Quantitative Validation Checks
Beyond qualitative red flags, run quantitative validation checks comparing screen metrics to peers:
Compare to Sector Median:
- Is the candidate's P/E below sector median? By how much?
- Is its ROIC above or below sector median?
- Is its debt-to-EBITDA below or above sector median?
Stocks trading at valuations near sector medians despite cheaper metrics suggest the market has already priced in fundamental differences. Stocks trading meaningfully below peers on valuation AND quality metrics are more compelling.
Compare to Historical Ranges:
- Is the stock's current P/E below its three-year average? Five-year?
- Is its ROIC above recent historical levels?
- Is its leverage below typical historical levels?
A stock cheap by current absolute metrics but expensive by historical standards might be a deteriorating business. Conversely, one cheap by both current and historical standards might be genuinely overlooked.
Verify Data Quality:
- Recalculate key metrics from raw financial statements
- Check for data provider errors
- Verify that EBITDA, ROIC, and other metrics are computed consistently across the universe
Data errors creep into screening results. A stock might appear cheap solely because of a data error. Spot-checking calculations for outliers prevents building investment cases on false foundations.
Portfolio-Level Cross-Checking
Finally, validate results at portfolio level. If screening produces a candidate list, build a hypothetical portfolio and assess its characteristics:
Does the Portfolio Make Sense?
- Is it concentrated (5 stocks) or diversified (50 stocks)?
- Does it have sector concentration risks?
- What is the median candidate valuation, ROIC, and debt level?
Does the Portfolio Represent Opportunity?
- Is the median valuation cheaper than the broader market? By how much?
- Is the median ROIC above the cost of capital?
- Are the candidates growing, stable, or declining?
Are There Concerning Patterns?
- Are all candidates in capital-intensive industries (high leverage)?

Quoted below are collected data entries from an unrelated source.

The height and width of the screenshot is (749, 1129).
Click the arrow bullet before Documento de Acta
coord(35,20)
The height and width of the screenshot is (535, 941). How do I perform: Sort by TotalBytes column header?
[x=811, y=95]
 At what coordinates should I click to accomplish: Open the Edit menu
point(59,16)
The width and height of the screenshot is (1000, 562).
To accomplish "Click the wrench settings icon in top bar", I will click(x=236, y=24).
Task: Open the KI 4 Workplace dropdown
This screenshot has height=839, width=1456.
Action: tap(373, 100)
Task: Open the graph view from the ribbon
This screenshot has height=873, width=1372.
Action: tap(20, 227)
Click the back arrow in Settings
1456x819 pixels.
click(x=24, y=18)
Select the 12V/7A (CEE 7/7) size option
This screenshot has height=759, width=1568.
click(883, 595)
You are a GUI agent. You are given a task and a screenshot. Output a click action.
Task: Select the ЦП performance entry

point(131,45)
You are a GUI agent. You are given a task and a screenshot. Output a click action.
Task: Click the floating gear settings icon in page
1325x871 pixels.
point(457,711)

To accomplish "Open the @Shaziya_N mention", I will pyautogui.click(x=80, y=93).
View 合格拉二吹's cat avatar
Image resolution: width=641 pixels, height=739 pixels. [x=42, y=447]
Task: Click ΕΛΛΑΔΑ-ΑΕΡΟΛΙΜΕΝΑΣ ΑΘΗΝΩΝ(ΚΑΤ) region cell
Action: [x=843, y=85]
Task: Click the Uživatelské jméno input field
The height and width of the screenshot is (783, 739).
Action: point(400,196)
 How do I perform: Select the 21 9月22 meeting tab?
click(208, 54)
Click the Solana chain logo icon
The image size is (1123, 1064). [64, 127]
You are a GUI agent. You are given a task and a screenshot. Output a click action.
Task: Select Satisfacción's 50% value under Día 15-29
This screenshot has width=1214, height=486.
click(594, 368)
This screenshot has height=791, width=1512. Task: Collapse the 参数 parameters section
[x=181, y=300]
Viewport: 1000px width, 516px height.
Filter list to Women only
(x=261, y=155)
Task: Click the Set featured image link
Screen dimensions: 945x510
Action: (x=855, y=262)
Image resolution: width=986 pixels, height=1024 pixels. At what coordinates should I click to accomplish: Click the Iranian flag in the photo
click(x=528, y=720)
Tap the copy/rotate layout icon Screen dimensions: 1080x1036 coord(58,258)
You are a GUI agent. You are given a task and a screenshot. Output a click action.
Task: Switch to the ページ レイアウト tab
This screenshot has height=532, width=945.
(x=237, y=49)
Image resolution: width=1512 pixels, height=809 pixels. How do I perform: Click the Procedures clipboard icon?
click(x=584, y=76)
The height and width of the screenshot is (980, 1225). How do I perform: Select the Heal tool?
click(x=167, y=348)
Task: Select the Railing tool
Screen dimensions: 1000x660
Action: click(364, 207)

- Are all candidates facing cyclical downturns?
- Do they share a common competitive threat?
Portfolio-level review catches systematic risks that per-stock analysis might miss. If all 20 candidates are heavily leveraged manufacturers, the portfolio carries concentrated risk. A downturn in manufacturing destroys the entire portfolio, not just individual stocks.
Strong screening produces portfolios that are:
- Diversified across industries and company sizes
- Cheap relative to fundamentals and history
- Growing modestly or stable, not declining
- Financially healthy with manageable leverage
If your candidate list lacks these properties, either the screen has issues or the market environment is unsuitable for value investing.
Integration into Investment Process
Cross-checking is not the conclusion of screening but the transition to investment decision-making. The full process flows:
- Screen: Run mechanical screens to identify candidates.
- Cross-check: Validate results across multiple screens, investigate red flags, and reconcile differences.
- Due Diligence: Research high-priority candidates in depth, understanding business fundamentals.
- Valuation: Estimate intrinsic value through DCF, multiples, or asset-based approaches.
- Decision: Compare intrinsic value to current price, calculate margin of safety, and decide whether to invest.
Screening without cross-checking wastes research time on poor candidates. Cross-checking without due diligence invests based on statistics without understanding businesses. The full process—screen, cross-check, research, value, decide—produces superior outcomes.